An example from a while back, and subject to local law, but words from The Master…

"The men were tracked down a few days later, but there was no law against stealing a body, so they were charged with stealing the coffin or, as one cop put it, “Gram Theft Parsons.” "

from: What’s up with the strange end of country-rock pioneer Gram Parsons? - The Straight Dope

Jokes aside, theft from a body is a common crime.

http://www.washingtonpost.com/wp-srv/aponline/20010123/aponline164838_000.htm

http://articles.chicagotribune.com/1993-03-23/news/9303230305_1_examiner-corpse-robert-nicks

When it was happening in Sydney, AUS, part of the explanation was that morgue attendents knew that some of the bodies where in such a bad state that the estate was never going to try to recover the cash from the body.

In the UK, and I suspect in most jurisdictions, it is assumed that the older party died first.

I know it is the same here, as a former classmate and his wife died instantly in a car accident, and the court ruled he had died first as he was the older of the pair. His child from a previous relationship received nothing, as his estate was determined to have passed from him, to his wife, to her parents.

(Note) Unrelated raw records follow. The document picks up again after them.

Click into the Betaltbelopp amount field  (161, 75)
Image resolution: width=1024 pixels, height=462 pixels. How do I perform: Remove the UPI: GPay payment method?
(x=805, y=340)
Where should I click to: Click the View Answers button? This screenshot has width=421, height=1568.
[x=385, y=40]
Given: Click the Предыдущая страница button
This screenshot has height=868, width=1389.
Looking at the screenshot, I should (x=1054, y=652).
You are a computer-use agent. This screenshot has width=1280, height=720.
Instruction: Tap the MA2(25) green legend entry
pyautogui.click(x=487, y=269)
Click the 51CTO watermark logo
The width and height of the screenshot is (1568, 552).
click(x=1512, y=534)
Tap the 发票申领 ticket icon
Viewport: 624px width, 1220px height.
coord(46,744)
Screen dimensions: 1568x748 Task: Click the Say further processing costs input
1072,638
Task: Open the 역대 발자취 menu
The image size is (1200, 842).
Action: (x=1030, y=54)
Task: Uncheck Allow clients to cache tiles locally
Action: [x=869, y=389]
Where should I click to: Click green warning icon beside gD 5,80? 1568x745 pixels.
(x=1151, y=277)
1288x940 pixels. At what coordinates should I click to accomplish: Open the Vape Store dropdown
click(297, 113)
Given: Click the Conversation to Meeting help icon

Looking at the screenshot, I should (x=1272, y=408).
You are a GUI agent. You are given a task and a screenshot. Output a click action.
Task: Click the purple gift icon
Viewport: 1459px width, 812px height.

The UK is not one but 3 jurisdictions. With regard to some areas of law like inheritance, Scottish law has always been as different from English law as say French or German law would be. I could be wrong but I don’t think it is assumed that the older person died first in Scotland.

That sounds odd. The intestacy laws that I’m familiar with say that if you die without a will leaving a spouse and a child, the estate is divided between the spouse and the child, not going all to the spouse.

The whole issue of simultaneous deaths of spouses is one of the reasons to have a will. It’s common to put in a clause that the spouses only inherit from each other of the one spouse survives the other by 30 days or a similar period. If not, the will provides alternative dire action on how the estate is to be distributed, usually to children.

It’s something of both in the Netherlands: if you have both a child and a spouse, the spouse will de facto receive all of the inheritance, with the child receiving a claim on the spouse for his part which cannot be enforced until the remaining spouse is also dead. I do not know what the rule here is about spouses dying at the same time, however.

At the law firm I used to work at (US), if a married couple both had their wills drafted by us then we would include language stating which of the two would be considered to have predeceased the other in the event of a “simultaneous” death.

I actually went through a variant of one of these scenarios. It was not a big hassle, but required me to acquire and submit to Probate 5 different death certificates.

My maternal grandparents and unmarried aunt bought two adjoining properties. My mother was the other sister of 2.

In order, my grandfather, grandmother, mother, father, and aunt died, over several years. Some of the estates were never probated, or done incorrectly.

So I had to submit all five death certificates along with a flowchart showing regardless of who willed what to whom and when, I was sole heir, in order to settle my aunt’s estate and sell the property, which was not wanted.

:smack:

This is the case I was thinking of: Carefully select the beneficiaries of your Will - MST Lawyers

That was an Australian case, in the U.S. it would fall under the Simultaneous Death Act. States may have different versions of the UNIFORM Model/Act.

The Uniform Law Commission has the original SDA adopted in all 50 states, with the only distinctions being that some states adopted the 120-hour rule and some did not. So in Florida, for example, there must be no evidence that either party survived the other, whereas in most states a person who lingers in hospital for a few hours falls under the SDA.